Frage des Tages

Sind die Medien überfordert mit der Katastrophe auf dem Mittelmeer?

Einer der Initiatoren von "Sea Watch", Harald Höppner, posiert in dem Fischkutter "Sea Watch Go-46" im Harburger Hafen bei Hamburg.
Der "Sea Watch"-Aktivist Harald Höppner brachte die Talkshow von Günther Jauch und unsere Sehgewohnheiten durcheinander - mit einer erzwungenen Schweigeminute © picture alliance / dpa / Malte Christians
Jo Gröbel im Gespräch mit Gesa Ufer · 20.04.2015
Am Sonntagabend setzte der Studiogast Harald Höppner in der Talkshow von Günther Jauch eine Schweigeminute für die im Mittelmeer ertrunkenen Flüchtlinge durch. Der Medienpsychologe Jo Gröbel hat die Szene mit "Faszination und Grauen" zugleich verfolgt.
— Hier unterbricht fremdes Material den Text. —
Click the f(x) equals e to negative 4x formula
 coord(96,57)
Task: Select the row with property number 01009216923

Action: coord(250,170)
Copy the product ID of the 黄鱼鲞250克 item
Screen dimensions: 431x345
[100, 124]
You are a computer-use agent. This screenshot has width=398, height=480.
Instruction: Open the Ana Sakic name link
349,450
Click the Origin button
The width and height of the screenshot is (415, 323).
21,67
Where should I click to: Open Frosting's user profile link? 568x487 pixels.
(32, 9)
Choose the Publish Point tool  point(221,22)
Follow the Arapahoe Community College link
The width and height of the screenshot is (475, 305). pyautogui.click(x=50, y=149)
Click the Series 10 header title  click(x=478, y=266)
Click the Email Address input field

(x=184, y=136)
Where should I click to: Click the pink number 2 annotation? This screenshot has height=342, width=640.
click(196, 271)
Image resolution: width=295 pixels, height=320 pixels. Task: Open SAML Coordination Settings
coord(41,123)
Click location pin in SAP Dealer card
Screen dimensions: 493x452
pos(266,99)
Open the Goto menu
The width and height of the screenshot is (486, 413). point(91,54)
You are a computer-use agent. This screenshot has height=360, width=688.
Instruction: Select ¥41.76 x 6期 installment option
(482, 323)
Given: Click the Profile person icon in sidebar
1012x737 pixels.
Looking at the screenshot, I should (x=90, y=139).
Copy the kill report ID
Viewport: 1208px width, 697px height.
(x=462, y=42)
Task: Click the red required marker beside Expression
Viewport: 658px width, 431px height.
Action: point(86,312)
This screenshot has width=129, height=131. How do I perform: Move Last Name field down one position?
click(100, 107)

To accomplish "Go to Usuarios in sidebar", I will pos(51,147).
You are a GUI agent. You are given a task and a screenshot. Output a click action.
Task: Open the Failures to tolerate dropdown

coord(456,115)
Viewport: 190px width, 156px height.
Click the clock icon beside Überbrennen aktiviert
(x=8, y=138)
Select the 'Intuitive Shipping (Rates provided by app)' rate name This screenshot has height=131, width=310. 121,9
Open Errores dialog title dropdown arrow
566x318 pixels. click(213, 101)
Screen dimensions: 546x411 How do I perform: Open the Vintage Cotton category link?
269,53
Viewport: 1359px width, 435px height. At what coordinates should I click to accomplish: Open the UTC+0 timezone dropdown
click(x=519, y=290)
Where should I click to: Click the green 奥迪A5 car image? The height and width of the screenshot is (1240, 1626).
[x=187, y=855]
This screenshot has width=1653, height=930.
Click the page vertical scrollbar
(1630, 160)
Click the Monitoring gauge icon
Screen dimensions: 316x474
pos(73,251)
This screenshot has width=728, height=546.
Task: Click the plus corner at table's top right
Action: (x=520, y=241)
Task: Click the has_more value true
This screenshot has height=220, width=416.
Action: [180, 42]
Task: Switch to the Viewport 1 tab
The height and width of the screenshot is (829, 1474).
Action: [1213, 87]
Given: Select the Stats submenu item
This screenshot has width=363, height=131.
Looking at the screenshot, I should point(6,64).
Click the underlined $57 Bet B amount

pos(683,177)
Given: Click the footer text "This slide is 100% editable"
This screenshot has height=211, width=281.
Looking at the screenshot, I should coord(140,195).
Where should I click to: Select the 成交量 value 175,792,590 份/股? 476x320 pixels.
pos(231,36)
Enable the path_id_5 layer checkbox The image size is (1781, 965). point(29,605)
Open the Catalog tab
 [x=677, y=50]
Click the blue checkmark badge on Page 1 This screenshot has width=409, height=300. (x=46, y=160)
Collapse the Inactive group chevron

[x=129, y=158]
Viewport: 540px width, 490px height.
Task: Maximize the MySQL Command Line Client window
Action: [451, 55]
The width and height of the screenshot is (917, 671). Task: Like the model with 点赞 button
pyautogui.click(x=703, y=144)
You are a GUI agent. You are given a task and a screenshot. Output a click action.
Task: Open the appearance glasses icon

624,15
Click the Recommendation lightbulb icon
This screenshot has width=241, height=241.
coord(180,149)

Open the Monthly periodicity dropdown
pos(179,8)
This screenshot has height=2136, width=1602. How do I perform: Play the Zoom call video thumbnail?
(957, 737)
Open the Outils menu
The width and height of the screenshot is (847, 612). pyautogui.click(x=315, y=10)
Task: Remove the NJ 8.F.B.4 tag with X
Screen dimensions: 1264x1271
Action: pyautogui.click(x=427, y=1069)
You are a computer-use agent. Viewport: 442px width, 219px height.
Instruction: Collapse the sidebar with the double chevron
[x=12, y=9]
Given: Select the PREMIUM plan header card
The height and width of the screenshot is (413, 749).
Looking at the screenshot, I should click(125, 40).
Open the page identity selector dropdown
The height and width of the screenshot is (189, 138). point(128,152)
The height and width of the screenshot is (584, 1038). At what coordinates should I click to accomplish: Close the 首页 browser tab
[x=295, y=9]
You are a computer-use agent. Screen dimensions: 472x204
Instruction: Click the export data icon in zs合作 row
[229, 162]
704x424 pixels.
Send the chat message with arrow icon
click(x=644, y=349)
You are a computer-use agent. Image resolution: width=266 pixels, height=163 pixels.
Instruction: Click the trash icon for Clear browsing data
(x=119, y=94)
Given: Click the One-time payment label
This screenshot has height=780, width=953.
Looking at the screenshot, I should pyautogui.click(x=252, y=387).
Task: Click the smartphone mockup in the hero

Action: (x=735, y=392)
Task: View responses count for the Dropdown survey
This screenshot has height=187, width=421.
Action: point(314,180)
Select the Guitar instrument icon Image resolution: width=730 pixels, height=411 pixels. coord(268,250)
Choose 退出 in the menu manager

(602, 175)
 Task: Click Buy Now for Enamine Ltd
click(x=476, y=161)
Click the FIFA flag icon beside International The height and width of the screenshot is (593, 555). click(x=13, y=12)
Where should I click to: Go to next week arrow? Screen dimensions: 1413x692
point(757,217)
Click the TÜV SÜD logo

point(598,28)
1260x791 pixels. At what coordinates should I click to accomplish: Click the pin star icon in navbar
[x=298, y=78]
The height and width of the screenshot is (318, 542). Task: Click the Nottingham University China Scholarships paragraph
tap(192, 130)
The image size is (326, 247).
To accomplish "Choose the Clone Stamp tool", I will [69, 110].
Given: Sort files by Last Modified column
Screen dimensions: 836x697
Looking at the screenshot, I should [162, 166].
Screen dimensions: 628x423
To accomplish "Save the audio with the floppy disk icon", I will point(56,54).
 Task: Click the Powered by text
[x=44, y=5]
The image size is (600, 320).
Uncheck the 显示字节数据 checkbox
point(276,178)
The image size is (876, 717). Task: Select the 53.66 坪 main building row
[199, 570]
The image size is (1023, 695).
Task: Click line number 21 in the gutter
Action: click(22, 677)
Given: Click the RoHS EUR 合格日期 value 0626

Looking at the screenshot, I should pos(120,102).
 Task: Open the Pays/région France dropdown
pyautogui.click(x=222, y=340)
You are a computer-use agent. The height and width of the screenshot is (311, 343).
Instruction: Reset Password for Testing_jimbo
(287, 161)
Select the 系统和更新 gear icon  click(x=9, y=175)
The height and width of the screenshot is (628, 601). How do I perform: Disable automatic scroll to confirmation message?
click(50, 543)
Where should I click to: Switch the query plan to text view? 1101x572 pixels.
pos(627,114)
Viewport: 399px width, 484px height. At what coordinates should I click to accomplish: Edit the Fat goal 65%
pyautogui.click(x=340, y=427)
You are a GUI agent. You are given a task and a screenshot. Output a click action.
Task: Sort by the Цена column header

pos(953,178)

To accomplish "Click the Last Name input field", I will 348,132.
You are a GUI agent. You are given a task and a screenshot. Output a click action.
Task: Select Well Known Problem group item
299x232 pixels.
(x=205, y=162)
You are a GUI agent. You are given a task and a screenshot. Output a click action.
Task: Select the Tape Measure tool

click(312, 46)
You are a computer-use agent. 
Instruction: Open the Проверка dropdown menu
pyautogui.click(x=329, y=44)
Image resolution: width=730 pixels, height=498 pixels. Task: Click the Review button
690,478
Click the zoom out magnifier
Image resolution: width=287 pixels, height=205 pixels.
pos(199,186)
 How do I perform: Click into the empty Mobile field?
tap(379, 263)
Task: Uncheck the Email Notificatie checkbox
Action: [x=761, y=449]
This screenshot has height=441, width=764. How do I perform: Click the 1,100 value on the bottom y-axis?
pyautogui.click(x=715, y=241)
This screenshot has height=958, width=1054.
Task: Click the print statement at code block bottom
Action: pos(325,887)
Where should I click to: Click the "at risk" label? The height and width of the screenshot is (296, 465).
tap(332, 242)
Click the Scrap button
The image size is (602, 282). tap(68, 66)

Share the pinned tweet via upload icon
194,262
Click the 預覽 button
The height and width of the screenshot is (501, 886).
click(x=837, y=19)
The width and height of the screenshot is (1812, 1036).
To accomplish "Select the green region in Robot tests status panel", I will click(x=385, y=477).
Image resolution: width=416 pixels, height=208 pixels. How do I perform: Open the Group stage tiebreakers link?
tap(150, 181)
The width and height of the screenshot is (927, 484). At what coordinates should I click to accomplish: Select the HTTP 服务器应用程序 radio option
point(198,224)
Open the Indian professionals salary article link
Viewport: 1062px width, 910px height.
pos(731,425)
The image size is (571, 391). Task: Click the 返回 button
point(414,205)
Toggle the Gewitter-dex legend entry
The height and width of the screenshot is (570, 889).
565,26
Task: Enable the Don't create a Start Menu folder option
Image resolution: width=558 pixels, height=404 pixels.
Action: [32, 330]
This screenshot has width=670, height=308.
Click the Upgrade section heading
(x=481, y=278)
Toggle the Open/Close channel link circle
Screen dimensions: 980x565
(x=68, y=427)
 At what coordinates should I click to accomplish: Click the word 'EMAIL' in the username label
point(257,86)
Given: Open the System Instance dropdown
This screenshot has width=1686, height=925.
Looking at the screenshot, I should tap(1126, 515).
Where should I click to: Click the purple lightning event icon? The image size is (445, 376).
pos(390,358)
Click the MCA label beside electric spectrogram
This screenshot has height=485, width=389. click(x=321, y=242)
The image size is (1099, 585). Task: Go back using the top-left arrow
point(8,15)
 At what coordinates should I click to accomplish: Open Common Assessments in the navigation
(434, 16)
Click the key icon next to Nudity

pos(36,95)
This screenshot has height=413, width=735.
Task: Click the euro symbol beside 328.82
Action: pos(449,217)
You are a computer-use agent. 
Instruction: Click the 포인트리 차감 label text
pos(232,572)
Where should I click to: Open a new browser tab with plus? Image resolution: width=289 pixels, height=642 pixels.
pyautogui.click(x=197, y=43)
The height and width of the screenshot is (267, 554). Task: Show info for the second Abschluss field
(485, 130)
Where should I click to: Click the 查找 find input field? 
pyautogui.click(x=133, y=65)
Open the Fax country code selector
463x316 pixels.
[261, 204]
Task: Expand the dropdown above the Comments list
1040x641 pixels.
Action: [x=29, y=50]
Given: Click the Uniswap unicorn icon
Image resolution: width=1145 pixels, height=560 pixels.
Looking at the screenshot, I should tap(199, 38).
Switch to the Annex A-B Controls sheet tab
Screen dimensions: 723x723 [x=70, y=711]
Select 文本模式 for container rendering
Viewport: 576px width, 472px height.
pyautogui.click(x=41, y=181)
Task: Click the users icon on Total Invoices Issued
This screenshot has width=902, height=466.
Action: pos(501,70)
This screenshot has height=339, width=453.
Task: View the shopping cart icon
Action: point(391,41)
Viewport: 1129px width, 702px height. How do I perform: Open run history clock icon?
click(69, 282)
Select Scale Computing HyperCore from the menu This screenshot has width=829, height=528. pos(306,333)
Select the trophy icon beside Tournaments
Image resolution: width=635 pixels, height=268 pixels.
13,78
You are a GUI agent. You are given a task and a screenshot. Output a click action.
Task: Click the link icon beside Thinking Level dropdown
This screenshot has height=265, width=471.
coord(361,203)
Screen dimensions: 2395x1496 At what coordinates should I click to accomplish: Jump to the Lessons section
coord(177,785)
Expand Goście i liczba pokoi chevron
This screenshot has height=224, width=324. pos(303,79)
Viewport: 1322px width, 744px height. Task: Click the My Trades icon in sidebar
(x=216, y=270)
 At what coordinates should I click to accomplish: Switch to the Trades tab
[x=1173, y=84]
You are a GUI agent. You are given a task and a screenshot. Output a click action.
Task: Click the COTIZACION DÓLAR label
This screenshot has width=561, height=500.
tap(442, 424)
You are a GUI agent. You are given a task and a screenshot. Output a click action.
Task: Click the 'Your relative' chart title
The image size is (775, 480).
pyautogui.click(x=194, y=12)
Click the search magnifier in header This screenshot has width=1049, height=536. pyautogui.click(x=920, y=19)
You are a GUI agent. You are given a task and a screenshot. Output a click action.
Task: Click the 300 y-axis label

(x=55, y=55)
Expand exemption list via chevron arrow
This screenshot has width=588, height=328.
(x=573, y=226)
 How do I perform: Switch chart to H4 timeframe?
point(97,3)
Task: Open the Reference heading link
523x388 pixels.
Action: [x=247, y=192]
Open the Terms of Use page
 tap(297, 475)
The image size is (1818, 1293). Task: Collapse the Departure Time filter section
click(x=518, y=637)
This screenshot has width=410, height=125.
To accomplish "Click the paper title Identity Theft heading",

Es war eine dieser typischen Sonntag-Abend-Post-Tatort-Talkshows: Günther Jauch verhandelte das drängende Thema des Wochenendes, den Tod hunderter Flüchtlinge im Mittelmeer, im routinierten Rahmen. "Das Flüchtlingsdrama, was ist unsere Pflicht?" war die Frage. Und es gab wenig überraschend die üblichen Konfliktlinien und Streithähne.
Auf der einen Seite die "Das Boot ist voll" – Rhetorik, vorgetragen vom konservativen Schweizer Journalisten Roger Köppel. Auf der anderen Seite in Gestalt Heribert Prantls von der Süddeutschen Zeitung der dringende Appell an die Politik, nicht länger tatenlos zuzusehen und unverzüglich Menschenleben zu retten.
In den letzten Minuten allerdings geriet die Talkshow aus dem Ruder. Harald Höppner, ein Studiogast, der ein Schiff und zahlreiche Rettungsinseln gekauft hat und jetzt auf eigene Faust Flüchtlinge im Mittelmeer retten will, wehrte alle Fragen Günther Jauchs ab und setzte eine Schweigeminute für die ertrunkenen Flüchtlinge durch.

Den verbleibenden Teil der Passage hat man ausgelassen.